_EXERCISE OBJECTIVE:_
Give every line of the records exactly, please, from the first up to and including the one containing "This screenshot has height=768, width=1024.".

_RECORD EXTRACTS:_
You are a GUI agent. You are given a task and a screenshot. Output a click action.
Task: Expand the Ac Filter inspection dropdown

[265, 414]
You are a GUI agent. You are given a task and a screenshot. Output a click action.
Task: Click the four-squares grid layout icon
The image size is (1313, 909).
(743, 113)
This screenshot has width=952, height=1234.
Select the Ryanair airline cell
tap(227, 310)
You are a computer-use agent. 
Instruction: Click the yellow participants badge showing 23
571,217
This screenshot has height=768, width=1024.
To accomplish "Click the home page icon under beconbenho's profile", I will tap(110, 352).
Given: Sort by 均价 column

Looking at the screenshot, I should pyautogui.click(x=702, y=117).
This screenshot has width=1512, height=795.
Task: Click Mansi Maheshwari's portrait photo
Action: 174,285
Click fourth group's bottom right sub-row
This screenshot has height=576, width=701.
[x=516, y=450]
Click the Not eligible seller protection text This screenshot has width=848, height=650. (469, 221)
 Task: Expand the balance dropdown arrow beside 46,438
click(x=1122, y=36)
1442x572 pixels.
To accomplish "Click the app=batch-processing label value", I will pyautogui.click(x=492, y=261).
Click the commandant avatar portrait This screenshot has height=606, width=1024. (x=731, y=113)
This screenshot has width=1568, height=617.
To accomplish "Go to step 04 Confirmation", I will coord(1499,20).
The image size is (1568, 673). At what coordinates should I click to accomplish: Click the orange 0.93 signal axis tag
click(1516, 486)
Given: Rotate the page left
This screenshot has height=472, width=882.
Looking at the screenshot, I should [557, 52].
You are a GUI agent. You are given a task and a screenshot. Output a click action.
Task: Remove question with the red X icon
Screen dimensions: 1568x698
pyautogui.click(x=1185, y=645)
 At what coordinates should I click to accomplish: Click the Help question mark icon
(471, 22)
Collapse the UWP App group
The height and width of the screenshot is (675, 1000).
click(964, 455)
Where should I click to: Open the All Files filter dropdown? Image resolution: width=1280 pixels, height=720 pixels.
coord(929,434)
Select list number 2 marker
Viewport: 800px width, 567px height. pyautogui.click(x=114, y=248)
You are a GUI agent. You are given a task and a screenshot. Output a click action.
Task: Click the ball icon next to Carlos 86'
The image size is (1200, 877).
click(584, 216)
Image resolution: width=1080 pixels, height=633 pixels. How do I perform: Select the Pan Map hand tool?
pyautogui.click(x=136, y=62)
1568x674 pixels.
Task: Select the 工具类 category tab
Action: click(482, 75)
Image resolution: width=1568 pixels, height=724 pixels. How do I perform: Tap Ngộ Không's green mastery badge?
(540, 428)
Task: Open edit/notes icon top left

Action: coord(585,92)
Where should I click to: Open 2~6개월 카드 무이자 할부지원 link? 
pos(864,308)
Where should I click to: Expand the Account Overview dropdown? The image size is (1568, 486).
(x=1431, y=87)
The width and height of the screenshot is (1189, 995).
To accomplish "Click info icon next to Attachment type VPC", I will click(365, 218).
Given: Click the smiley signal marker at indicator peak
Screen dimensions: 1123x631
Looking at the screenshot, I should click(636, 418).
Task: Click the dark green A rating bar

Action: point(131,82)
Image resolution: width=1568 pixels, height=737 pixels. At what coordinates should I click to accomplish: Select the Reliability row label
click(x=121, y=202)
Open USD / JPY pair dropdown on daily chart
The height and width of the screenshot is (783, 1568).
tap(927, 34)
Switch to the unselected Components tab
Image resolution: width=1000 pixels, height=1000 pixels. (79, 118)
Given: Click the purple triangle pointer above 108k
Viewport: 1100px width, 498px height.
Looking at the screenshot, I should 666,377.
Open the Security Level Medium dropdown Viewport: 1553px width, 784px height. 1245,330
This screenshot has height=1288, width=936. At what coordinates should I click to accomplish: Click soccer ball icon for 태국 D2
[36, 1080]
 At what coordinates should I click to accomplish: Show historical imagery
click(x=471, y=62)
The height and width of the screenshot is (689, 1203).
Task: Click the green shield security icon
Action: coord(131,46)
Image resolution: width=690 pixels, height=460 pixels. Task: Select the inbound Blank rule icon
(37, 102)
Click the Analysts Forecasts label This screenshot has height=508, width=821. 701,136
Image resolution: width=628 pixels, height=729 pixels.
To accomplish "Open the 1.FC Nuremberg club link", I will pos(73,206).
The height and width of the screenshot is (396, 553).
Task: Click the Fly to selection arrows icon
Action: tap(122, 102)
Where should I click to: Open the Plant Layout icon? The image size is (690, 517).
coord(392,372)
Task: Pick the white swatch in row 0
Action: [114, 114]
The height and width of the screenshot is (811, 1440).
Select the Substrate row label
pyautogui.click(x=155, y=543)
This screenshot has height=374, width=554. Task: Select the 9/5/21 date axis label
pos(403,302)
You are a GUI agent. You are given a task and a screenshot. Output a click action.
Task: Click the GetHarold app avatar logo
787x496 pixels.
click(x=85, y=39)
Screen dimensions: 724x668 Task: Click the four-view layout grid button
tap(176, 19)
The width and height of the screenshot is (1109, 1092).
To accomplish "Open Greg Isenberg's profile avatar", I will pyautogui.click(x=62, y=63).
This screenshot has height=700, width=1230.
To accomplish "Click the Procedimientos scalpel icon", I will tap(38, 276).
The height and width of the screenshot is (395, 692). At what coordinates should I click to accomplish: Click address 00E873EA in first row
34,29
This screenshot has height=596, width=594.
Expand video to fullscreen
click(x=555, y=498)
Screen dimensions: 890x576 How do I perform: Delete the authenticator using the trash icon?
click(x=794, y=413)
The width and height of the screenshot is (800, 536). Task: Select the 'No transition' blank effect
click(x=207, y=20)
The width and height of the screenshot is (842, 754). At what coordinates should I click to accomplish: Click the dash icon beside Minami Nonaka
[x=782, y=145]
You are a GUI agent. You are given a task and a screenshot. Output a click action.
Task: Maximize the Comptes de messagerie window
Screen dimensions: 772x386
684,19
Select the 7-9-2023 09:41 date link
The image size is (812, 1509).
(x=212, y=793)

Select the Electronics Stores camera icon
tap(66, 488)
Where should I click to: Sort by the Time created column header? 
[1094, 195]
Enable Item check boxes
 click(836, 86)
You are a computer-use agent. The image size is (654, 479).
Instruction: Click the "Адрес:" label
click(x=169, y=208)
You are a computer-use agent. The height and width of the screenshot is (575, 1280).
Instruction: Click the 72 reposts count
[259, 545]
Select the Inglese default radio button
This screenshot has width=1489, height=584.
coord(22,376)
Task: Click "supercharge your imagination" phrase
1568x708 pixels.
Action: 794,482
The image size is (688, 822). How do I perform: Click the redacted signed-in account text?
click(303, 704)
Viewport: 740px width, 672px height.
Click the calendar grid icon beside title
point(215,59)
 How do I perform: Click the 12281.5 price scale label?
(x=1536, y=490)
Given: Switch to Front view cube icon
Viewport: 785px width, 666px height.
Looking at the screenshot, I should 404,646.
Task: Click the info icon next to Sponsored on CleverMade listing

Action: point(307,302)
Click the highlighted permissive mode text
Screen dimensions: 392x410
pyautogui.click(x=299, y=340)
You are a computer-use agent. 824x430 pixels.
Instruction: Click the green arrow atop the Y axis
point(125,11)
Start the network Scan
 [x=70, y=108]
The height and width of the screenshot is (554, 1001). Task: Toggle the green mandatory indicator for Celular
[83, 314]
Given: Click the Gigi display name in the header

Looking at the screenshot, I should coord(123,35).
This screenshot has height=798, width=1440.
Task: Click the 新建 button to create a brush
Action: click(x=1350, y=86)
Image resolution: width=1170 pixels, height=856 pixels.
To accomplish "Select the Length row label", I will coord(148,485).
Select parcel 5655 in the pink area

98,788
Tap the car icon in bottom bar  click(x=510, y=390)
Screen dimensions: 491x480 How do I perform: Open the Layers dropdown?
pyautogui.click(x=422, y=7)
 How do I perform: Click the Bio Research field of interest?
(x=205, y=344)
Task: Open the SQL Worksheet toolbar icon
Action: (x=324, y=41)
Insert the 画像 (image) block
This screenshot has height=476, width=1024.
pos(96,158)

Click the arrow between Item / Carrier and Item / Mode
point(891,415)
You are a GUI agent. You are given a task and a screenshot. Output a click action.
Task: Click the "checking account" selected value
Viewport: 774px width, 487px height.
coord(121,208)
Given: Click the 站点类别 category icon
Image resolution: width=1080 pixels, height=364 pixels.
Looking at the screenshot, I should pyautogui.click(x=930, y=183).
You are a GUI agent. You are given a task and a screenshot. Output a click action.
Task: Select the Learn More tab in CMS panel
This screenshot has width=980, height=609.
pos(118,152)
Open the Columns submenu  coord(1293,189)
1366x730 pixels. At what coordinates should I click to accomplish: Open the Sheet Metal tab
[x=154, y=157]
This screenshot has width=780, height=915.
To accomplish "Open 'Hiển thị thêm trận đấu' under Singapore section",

_THE COMPLETED TASK:_
You are a GUI agent. You are given a task and a screenshot. Output a click action.
Task: Expand the Ac Filter inspection dropdown

[265, 414]
You are a GUI agent. You are given a task and a screenshot. Output a click action.
Task: Click the four-squares grid layout icon
The image size is (1313, 909).
(743, 113)
This screenshot has width=952, height=1234.
Select the Ryanair airline cell
tap(227, 310)
You are a computer-use agent. 
Instruction: Click the yellow participants badge showing 23
571,217
This screenshot has height=768, width=1024.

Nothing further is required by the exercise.